On February 25, 2017 after forming Knowm Inc, I gave a talk about Knowm and Thermodynamic RAM to Mentor Graphics. The room and satellite offices watching the video stream were packed. I remember one slide in particular:

The point of the slide was simple: transistor production, the most manufactured technological invention in history, had only barely reached the synapse production rate of honey bees. If robotics, autonomy, machine perception, and machine intelligence were going where I thought they were going, then the future would demand manufactured synapses in quantities that made transistor history look like a warm-up act. I made the prediction plainly: the synapse would rival the transistor as the most manufactured item in human history.
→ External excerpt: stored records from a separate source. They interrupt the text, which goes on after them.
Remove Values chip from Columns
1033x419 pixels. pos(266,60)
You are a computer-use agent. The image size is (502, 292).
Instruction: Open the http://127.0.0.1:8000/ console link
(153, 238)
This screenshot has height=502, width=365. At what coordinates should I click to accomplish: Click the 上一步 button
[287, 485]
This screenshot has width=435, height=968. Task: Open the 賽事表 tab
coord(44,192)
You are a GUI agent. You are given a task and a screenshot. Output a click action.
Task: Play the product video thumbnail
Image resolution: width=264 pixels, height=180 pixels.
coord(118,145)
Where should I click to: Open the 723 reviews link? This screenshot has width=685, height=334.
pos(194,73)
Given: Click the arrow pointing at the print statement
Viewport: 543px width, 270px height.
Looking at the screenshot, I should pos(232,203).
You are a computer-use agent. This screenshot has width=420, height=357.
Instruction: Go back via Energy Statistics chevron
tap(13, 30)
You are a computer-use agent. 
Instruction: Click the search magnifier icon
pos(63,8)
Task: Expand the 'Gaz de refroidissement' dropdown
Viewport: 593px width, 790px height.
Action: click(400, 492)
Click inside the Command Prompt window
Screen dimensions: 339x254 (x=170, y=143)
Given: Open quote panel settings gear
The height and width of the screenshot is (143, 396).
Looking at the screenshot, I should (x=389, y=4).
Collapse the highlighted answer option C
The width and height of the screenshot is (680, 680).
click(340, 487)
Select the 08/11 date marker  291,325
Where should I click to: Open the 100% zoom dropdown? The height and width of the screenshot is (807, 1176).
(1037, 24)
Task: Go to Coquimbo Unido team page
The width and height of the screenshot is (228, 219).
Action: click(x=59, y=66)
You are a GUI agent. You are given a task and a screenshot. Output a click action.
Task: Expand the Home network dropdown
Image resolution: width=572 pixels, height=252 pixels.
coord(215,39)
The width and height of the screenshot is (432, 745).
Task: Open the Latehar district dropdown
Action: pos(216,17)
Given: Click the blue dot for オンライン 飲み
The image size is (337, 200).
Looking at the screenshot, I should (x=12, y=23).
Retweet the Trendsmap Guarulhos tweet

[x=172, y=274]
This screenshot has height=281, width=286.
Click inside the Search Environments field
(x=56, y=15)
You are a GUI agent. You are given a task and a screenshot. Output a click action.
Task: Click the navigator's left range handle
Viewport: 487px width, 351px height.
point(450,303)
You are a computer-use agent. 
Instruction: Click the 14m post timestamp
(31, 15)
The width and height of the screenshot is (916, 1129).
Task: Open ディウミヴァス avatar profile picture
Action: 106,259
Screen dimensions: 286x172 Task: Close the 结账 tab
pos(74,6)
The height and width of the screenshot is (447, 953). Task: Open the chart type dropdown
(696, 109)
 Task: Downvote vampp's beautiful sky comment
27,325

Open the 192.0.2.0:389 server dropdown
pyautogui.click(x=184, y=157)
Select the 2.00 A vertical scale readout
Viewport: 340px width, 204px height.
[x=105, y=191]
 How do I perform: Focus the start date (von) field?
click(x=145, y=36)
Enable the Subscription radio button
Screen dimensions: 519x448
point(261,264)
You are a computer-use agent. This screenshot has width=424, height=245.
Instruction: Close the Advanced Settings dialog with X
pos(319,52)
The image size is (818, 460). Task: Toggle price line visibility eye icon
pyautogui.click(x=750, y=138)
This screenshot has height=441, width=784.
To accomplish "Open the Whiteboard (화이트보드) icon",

Four months later on June 12, 2017, the paper “Attention Is All You Need” was published. Transformers, and perhaps more generally the learned application of attention, went on to revolutionize machine learning and AI. The AI boom did not begin with hardware synapses—that was still a solution in search of a problem. The AI boom began with giant digital models, giant matrix operations, and giant weight files. The future is asking for synapses, but the present answered with the only thing it had: matrix multiplies made possible with gaming accelerators. But you do the best with what you can when you have it. That’s how nature works.

So why now? Why after all these years am I back at the keys? Because the only thing that will turn a solution in search of a problem into a problem in search of a solution—is time. The world had to create the transforms and hit the physical barriers before memristive synaptic substrates could assimilate them. We are still in the boot-loader phase of AI and you aint seen nothing yet.